Bacteria turn waste plastic into painkillers marks biotech breakthrough

A genetically engineered strain of Escherichia coli has been used to convert a plastic-derived molecule into paracetamol, the common painkiller, in a development researchers describe as a potential milestone for turning waste into medicines. The work from the University of Edinburgh, led by chemical biotechnologist Stephen Wallace, demonstrates that a familiar laboratory microbe can be steered to produce a widely used drug from plastic-derived feedstocks.

E. coli remains the field’s main workhorse because of its fast growth, ease of handling and a long track record of genetic tools. It is a rod-shaped bacterium found in the guts of humans and animals, and non-pathogenic strains are routinely used in biotech labs. Wallace and colleagues have also shown that when given the right genetic tweaks the same microbe can transform waste plastic into other value-added products, such as the vanilla flavour and even perfume derived from fatberg waste. In industry, large vats of engineered E. coli churn out pharmaceuticals like insulin and a range of platform chemicals used to make fuels and solvents.

The broad success of E. coli as a model organism stems from its role in understanding basic biology. It grows quickly, is predictable in the lab and readily accepts foreign DNA. The organism was first identified in 1885 by Theodor Escherich, a German pediatrician studying infant gut microbes. In the 1940s scientists demonstrated that non-pathogenic strains could exchange genes, a discovery that advanced the concept of bacterial sex. The 1970s saw the first instance of genetic engineering using E. coli when foreign DNA was inserted, laying the groundwork for modern biotechnology. The 1978 production of synthetic human insulin in E. coli marked a turning point in medicine, and the organism’s complete genome sequence in the 1990s opened doors to deeper genetic manipulation.

Adam Feist, a professor at the University of California, San Diego who evolves microbes for industrial applications, emphasizes that E. coli’s practical appeal goes beyond theory. It grows rapidly, is robust across substrates, and tolerates a wide range of conditions. It freezes and revives well and hosts foreign DNA with relative ease, making it a dependable starting point for engineering new pathways. Cynthia Collins of Ginkgo Bioworks notes that while the portfolio of usable microbes has expanded, E. coli remains a cost-effective option in many manufacturing contexts, provided the product is not toxic to the cells or that tolerance can be engineered.
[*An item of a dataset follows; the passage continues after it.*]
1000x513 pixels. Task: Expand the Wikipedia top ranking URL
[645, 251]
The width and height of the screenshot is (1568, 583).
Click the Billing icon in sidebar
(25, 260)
Yet some researchers worry that focusing on E. coli could limit innovation. Paul Jensen, a microbiologist at the University of Michigan, argues that many other microbes exist that could perform the same tasks more efficiently but are underexplored. He advocates bioprospecting in places such as landfills to discover organisms that already deal with plastics or other waste, suggesting that there may be bacteria better suited to certain jobs than E. coli. He points to mouth bacteria that show high acid tolerance and other microbes with surprising capabilities as examples of why breadth matters.

There are signs of fresh competition. Vibrio natriegens, a seawater-loving bacterium identified in the 1960s and revived in labs in recent years, has drawn attention for its ultra-fast growth rate—reported to be faster than E. coli—and its efficiency at taking up foreign DNA. Proponents say V. natriegens could speed up engineering programs aimed at big sustainability challenges, such as converting carbon dioxide and electricity into fuels or materializing microbes that mine metals. But the genetic tool kit needed for broad use is still being developed and the organism has yet to prove itself at industrial scale. In response, researchers have launched start-ups such as Forage Evolution to commercialize tools that make engineering this organism easier, though its practical use remains largely experimental.

Despite the challenges, the Edinburgh project demonstrates the potential of turning waste streams into medicines, a theme that sits at the intersection of science and industry. It also underscores the challenges of moving from laboratory demonstrations to scalable, real-world manufacturing, including safety, regulatory oversight and supply chain considerations. As the field advances, E. coli is likely to remain a central platform for foundational research even as other microbes emerge as possible co-stars in the biology of sustainability and drug production.